A propósito de la extinción de los nativos, Bradbury nos hizo saber que las capacidades telepáticas (y embaucadoras) de los marcianos, no resultaron suficientes para expulsarnos de sus arenales. Logramos vencerlos y exterminarlos. Las armas no siempre fueron imprescindibles: una oportuna pandemia de varicela, letal para el metabolismo marciano, contribuyó a que el planeta rojo se convirtiera en una colonia exclusivamente terrícola. Marte se llenó en pocos años de gente de toda condición, incluso de ancianos jubilados y de negros (¡menudo revuelo entre los blancos de la Tierra cuando supieron que “sus” negros, hartos de vivir como ciudadanos de tercera, se les marchaban al planeta rojo!). Por supuesto, con tanta criatura procedente del planeta azul, Marte se “desmartizó” y se “terrestró”. Quiero decir que derribamos las viejas ciudades marcianas y creamos otras a nuestros hábitos y semejanza. “Los cohetes vinieron como langostas y se posaron como enjambres envueltos en rosadas flores de humo. Y de los cohetes salieron aprisa los hombres armados de martillos, con las bocas orladas de clavos como animales feroces de dientes de acero, y dispuestos a dar a aquel mundo extraño una forma familiar, dispuestos a derribar todo lo insólito”.

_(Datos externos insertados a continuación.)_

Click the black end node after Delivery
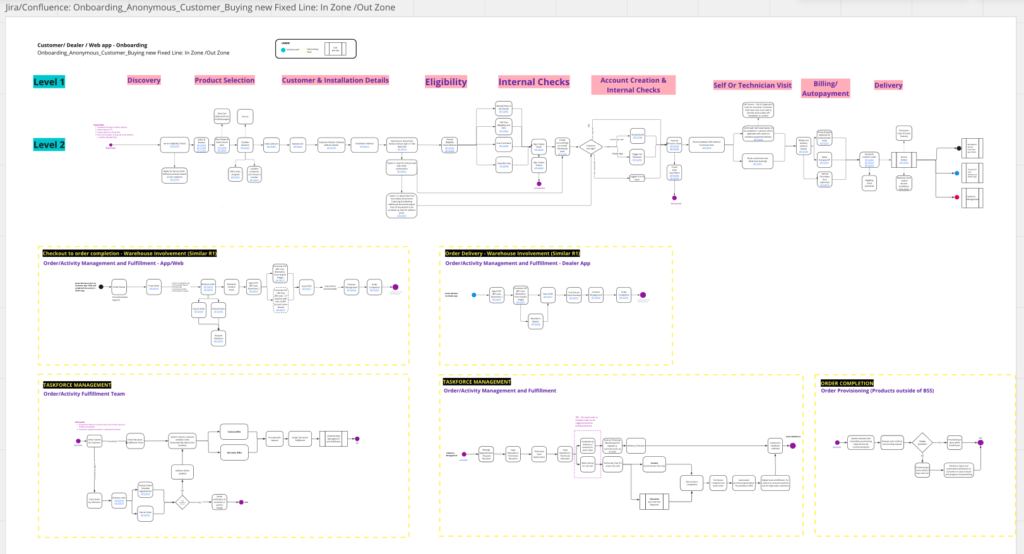[x=959, y=149]
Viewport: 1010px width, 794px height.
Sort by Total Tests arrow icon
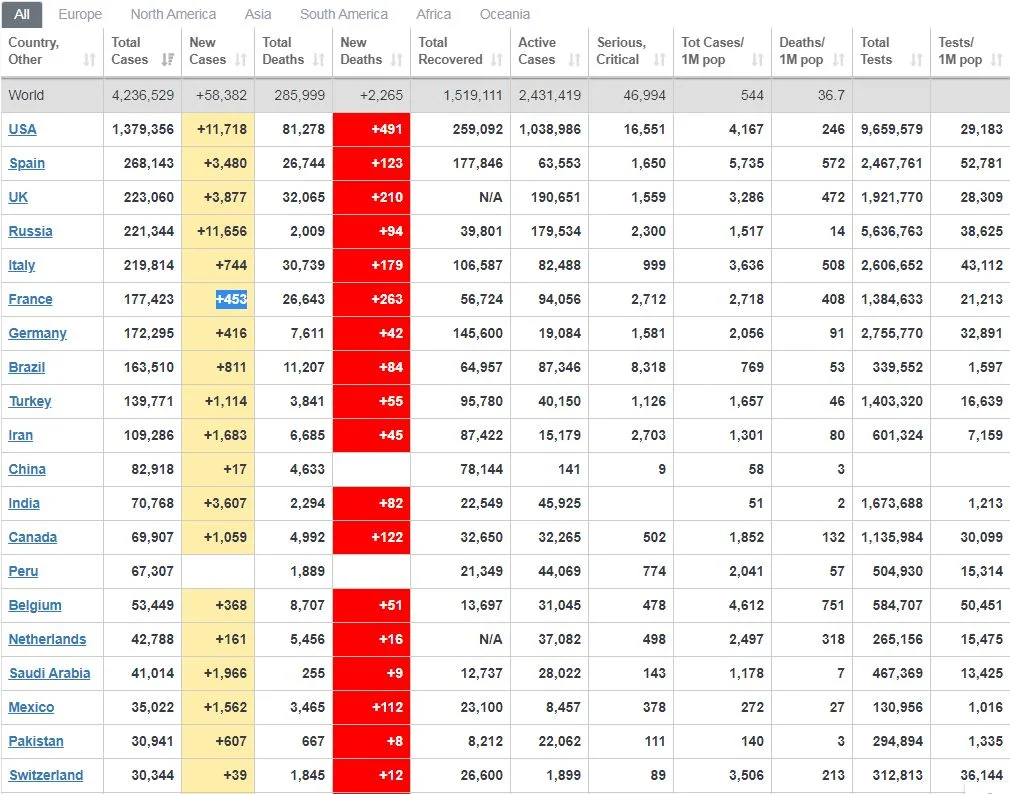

¿Y por qué? ¿Por qué invadimos Marte y lo depredamos hasta convertirlo en una tumba? ¿No nos bastó con la Tierra? No, no nos bastó. No fue solo que la tuviésemos colmada de basura, ni tampoco que nos sobrasen codiciosos sin escrúpulos. Fue también que lo nuestro era andar siempre a la gresca, odiarnos y lanzarnos lo que tuviéramos a mano (adoquines, misiles, bombas). Tuvimos que encontrar una vía de escape en Marte…De un lado Percy. De otro, la violencia. Ojalá te equivoques, Bradbury, viejo bocazas.